§ **Exercise**: Set down every record below exactly as it stands, minus the pictures.

§ **Supplied records**:
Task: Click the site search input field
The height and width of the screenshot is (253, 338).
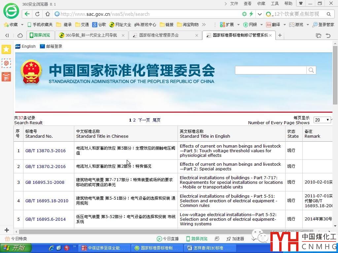Action: 271,70
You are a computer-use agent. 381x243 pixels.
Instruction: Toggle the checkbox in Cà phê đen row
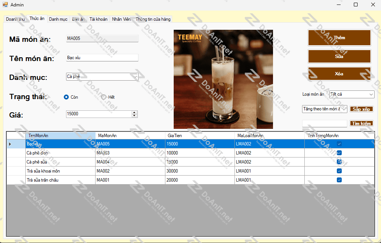click(x=339, y=153)
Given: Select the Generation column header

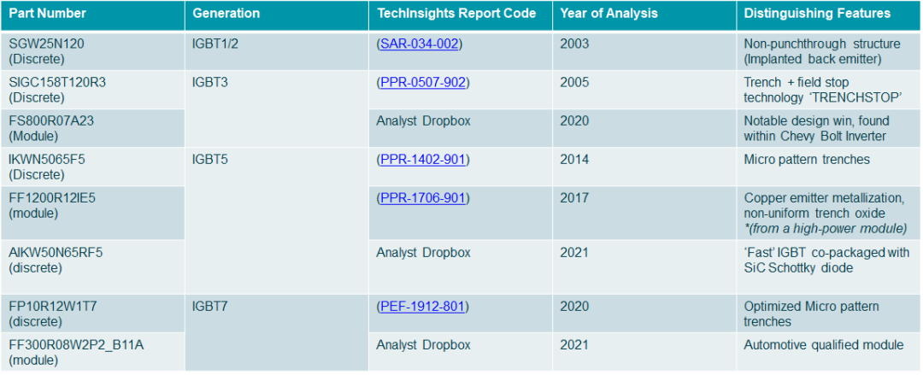Looking at the screenshot, I should pyautogui.click(x=226, y=14).
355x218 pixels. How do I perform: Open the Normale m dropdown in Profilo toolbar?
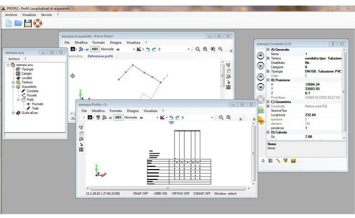pyautogui.click(x=157, y=118)
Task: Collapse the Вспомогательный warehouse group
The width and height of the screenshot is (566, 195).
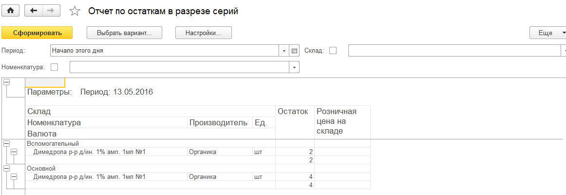Action: 6,143
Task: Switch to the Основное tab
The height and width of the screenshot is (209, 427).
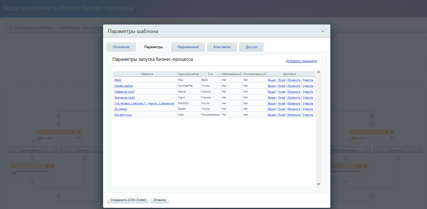Action: [121, 47]
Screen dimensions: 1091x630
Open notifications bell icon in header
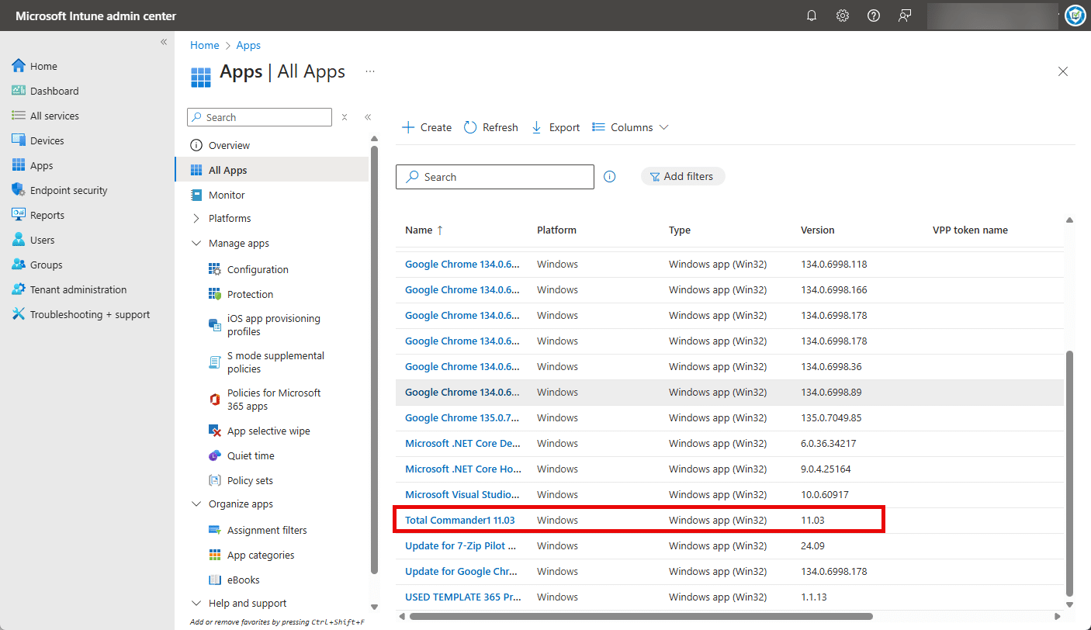click(x=812, y=16)
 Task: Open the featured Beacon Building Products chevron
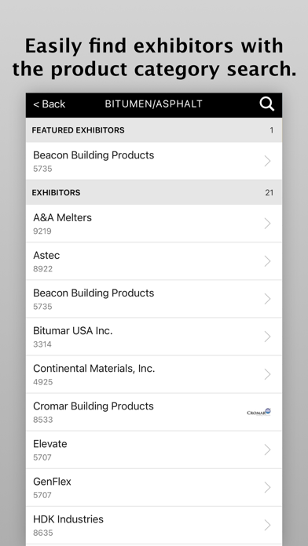[268, 161]
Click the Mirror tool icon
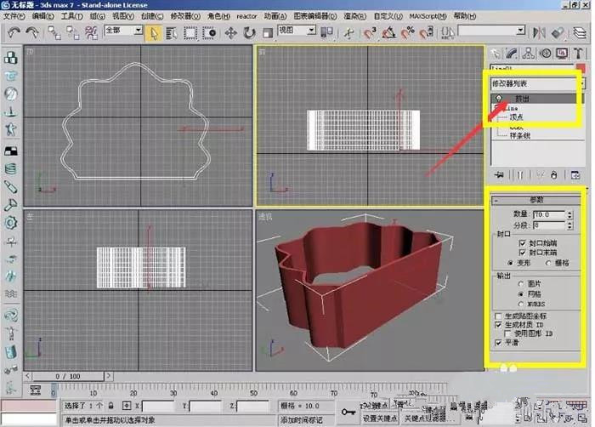This screenshot has height=427, width=595. (x=538, y=33)
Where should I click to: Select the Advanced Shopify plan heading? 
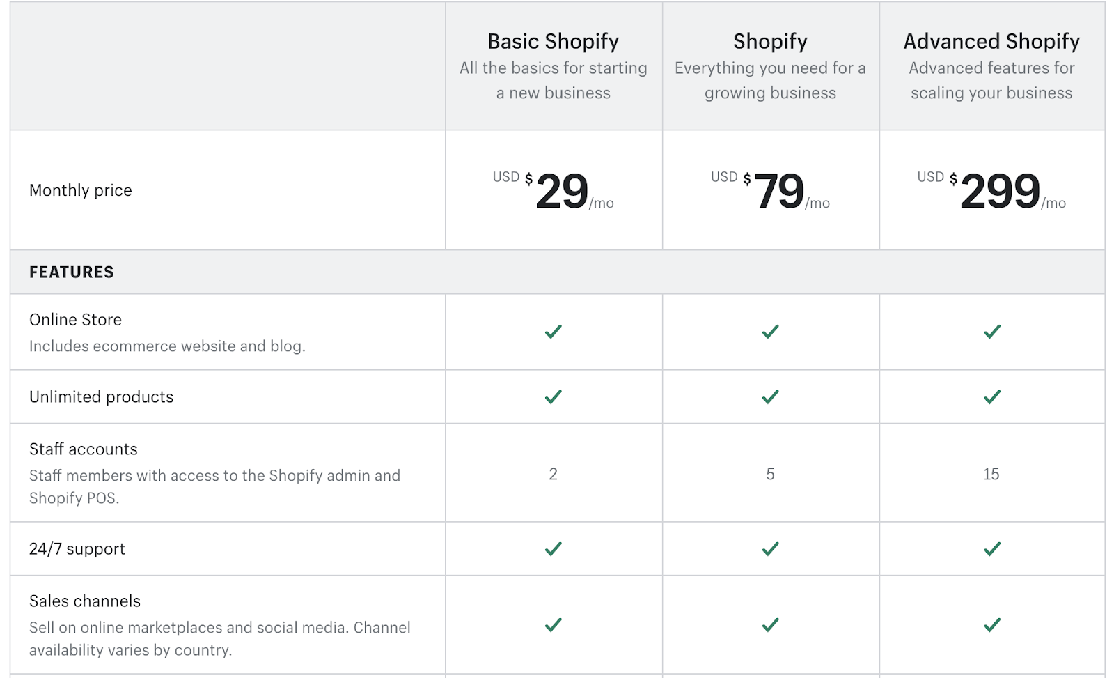tap(991, 41)
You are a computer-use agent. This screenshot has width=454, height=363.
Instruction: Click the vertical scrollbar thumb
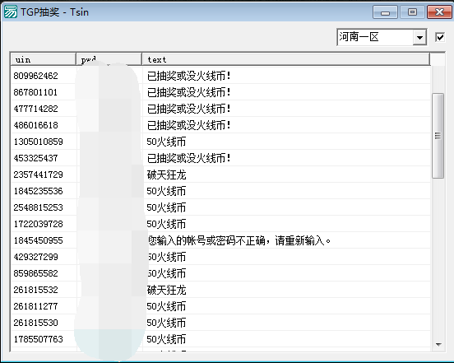[438, 136]
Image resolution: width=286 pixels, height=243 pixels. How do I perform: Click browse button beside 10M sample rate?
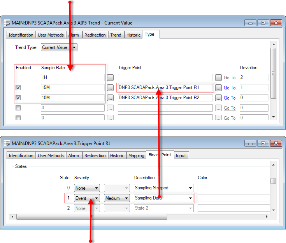click(x=111, y=98)
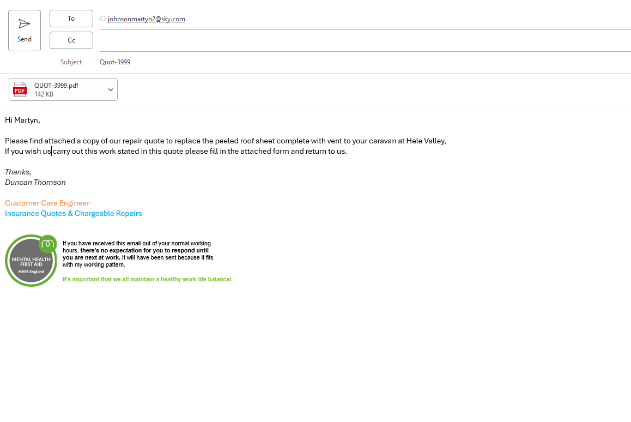The width and height of the screenshot is (631, 422).
Task: Open the QUOT-3999.pdf attachment dropdown arrow
Action: point(110,89)
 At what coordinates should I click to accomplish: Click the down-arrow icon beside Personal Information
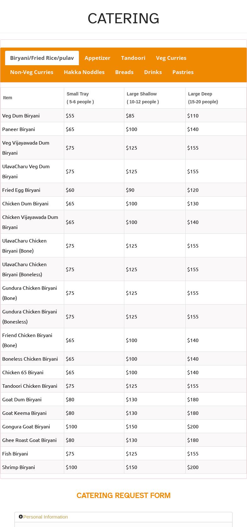tap(21, 517)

§ **Answer area**:
Task: Click the site search input field
The height and width of the screenshot is (253, 338).
Action: 271,70
You are a computer-use agent. 381x243 pixels.
Instruction: Toggle the checkbox in Cà phê đen row
click(x=339, y=153)
Given: Select the Generation column header

Looking at the screenshot, I should pyautogui.click(x=226, y=14).
355x218 pixels. How do I perform: Open the Normale m dropdown in Profilo toolbar?
pyautogui.click(x=157, y=118)
Task: Collapse the Вспомогательный warehouse group
The width and height of the screenshot is (566, 195).
Action: 6,143
Task: Switch to the Основное tab
The height and width of the screenshot is (209, 427).
Action: [121, 47]
Screen dimensions: 1091x630
Open notifications bell icon in header
click(x=812, y=16)
 Task: Open the featured Beacon Building Products chevron
[268, 161]
Click the Mirror tool icon
This screenshot has height=427, width=595. (x=538, y=33)
Where should I click to: Select the Advanced Shopify plan heading? 
tap(991, 41)
You are a computer-use agent. This screenshot has width=454, height=363.
Instruction: Click the vertical scrollbar thumb
[438, 136]
Image resolution: width=286 pixels, height=243 pixels. How do I perform: Click browse button beside 10M sample rate?
click(x=111, y=98)
The width and height of the screenshot is (631, 422).
Task: Open the QUOT-3999.pdf attachment dropdown arrow
Action: point(110,89)
 At what coordinates should I click to accomplish: Click the down-arrow icon beside Personal Information
tap(21, 517)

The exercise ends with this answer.